• Exercise goal
In the records below, find the line containing "You are a GUI" and repeat it and every line after it exactly, without pictures.

• Material provided
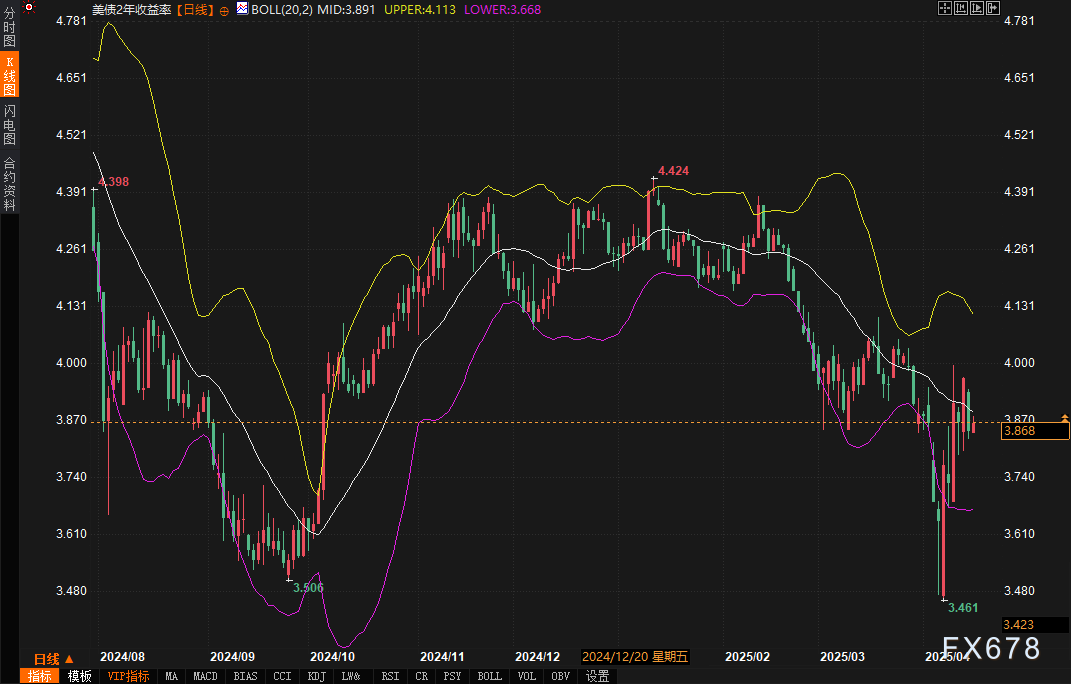Click the round plus icon after 【日线】

coord(224,9)
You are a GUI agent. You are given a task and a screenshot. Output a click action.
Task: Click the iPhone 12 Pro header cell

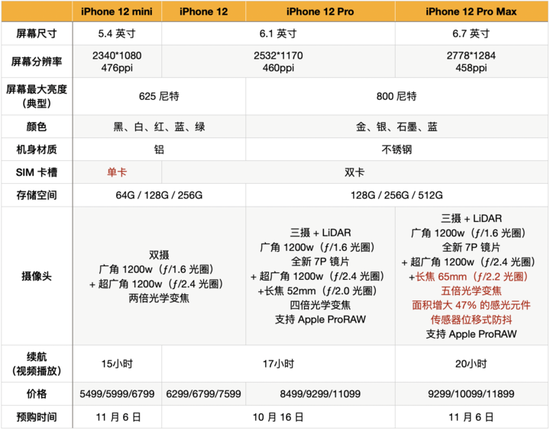coord(320,12)
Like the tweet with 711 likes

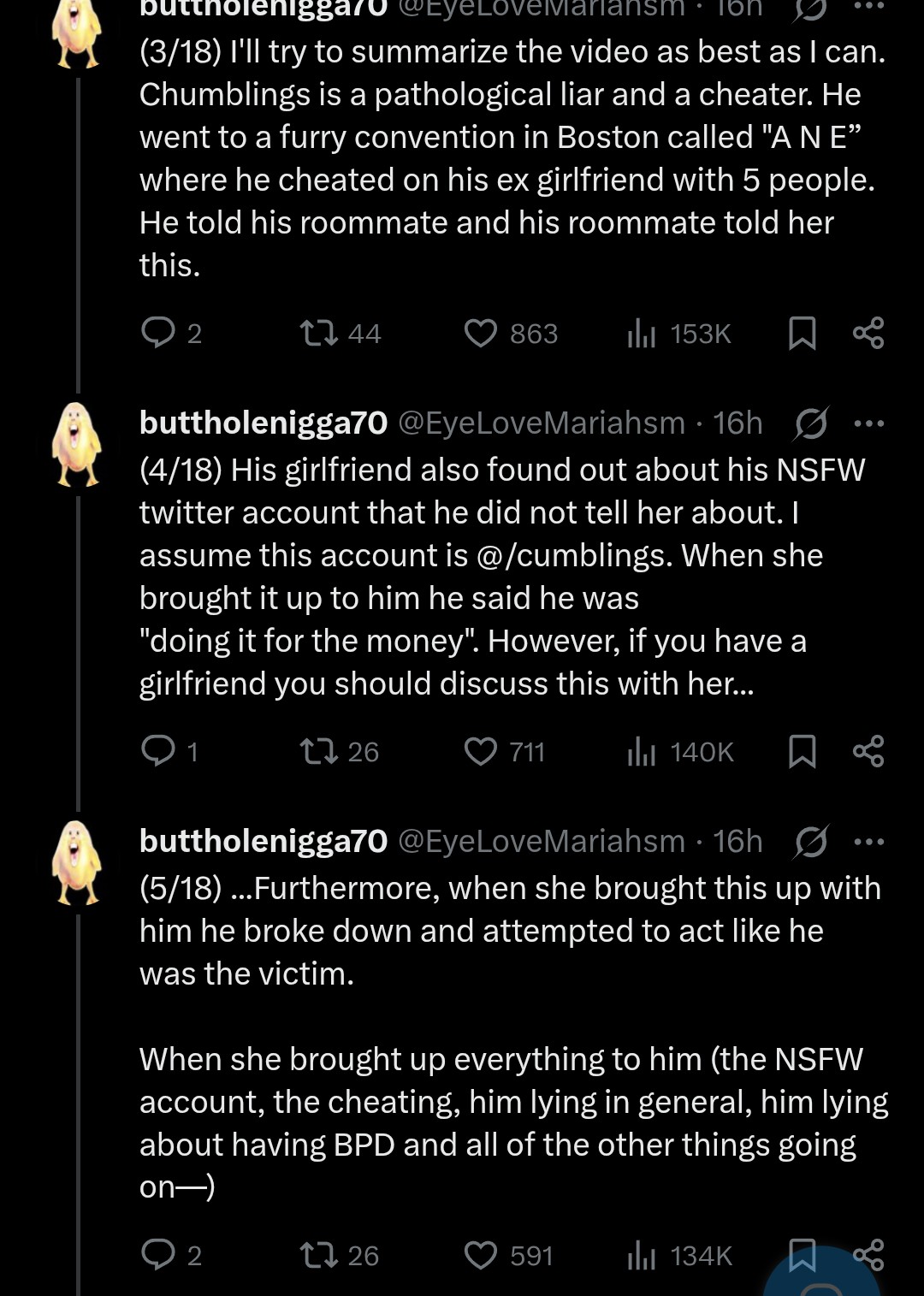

• Output below
You are a GUI agent. You are given a task and a screenshot. Output a click action.
Task: Click the iPhone 12 Pro header cell

coord(320,12)
Like the tweet with 711 likes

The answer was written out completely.